Newfield football carries experience into 2025 season
Newfield football enters the 2025 season with a deeper, senior-led roster aiming to turn past struggles into a stronger campaign.

Newfield’s Warrior Miner will be the football team’s starting quarterback for the second straight year. Miner and the Trojans are looking to improve upon last year’s 1-7 record.
While some football teams around Section IV have already gotten their campaigns underway, the 8-man season begins on September 12. One program that is aiming to turn things around is Newfield, and they’ll be boosted by a bigger and more experienced squad.
Newfield has consistently had one of the smallest rosters in the section, ending last season with 14 players. Numbers are looking strong this year with 19 players currently listed on the roster, an encouraging sign for third-year head coach Ian Valentine.
“We’re not having to use trash cans and coaches to step in,” Valentine said. “We’re able to field pretty regularly in eight-on-eight against each other and stuff like that. It’s awesome to have the numbers that you need to be able to compete on a regular basis.”
Another important aspect is the amount of returning athletes. The Trojans only lost two players from last year’s team and have a big core of 12 seniors, a vast difference from Valentine’s first two years leading the program.
“Two years ago, we had a senior class of two people,” Valentine said. “Last year, we had a senior class of one person. While it’s hard to maintain numbers with those, what that means is this underclassman group has played with each other, and they’ve been the bulk of the team for the last three years now, and now they get the chance to be that senior group that set something special.”

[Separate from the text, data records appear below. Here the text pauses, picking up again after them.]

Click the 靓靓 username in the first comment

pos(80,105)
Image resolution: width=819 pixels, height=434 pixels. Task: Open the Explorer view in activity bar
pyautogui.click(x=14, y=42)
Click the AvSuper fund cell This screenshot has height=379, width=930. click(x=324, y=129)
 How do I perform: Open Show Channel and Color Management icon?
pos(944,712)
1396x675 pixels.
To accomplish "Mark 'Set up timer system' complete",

One of those seniors will commandeer the offense for the second straight year. Warrior Miner returns as the Trojans’ starting quarterback. With Valentine also taking the reins as offensive coordinator, Miner has been adapting to the slight adjustments to the playbook in stride.

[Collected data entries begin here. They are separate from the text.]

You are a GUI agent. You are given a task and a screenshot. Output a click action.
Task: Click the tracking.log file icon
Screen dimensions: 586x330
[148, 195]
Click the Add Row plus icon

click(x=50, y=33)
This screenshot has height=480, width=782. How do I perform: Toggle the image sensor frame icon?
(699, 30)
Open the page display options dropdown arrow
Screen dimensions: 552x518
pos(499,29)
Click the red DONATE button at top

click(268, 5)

“[There’s] a couple tweaks offensively, but to see Warrior’s growth under center and in command in offense—as opposed to learning offense—he’s in a really good space mentally and the ability to control what’s in front of him.”
Every quarterback needs their weapons, and Miner will have plenty at his disposal. The two biggest ones who stand out are his fellow seniors Malcolm Jenkins and LeMari Spears.
“My goal as coach is always to get the ball in the hand of the guys that can make the play and let them go make the play,” Valentine said. “I try not to make it too complicated, try to keep it as simple as possible. We’ve got plenty of guys that we feel like can go make a play anytime they touch the football, and that’s the goal: just get them the football and let them go make those plays that they can do pretty regularly.”
There’s usually at least one player on every football team that’s designated as their “jack of all trades,” and Jackson Chaffee certainly embodied that phrase for the Trojans. Last year, the senior started at center and tight end as well as being their third-string quarterback. With more depth in this year’s team, Chaffee will see more time at linebacker and continue to play tight end.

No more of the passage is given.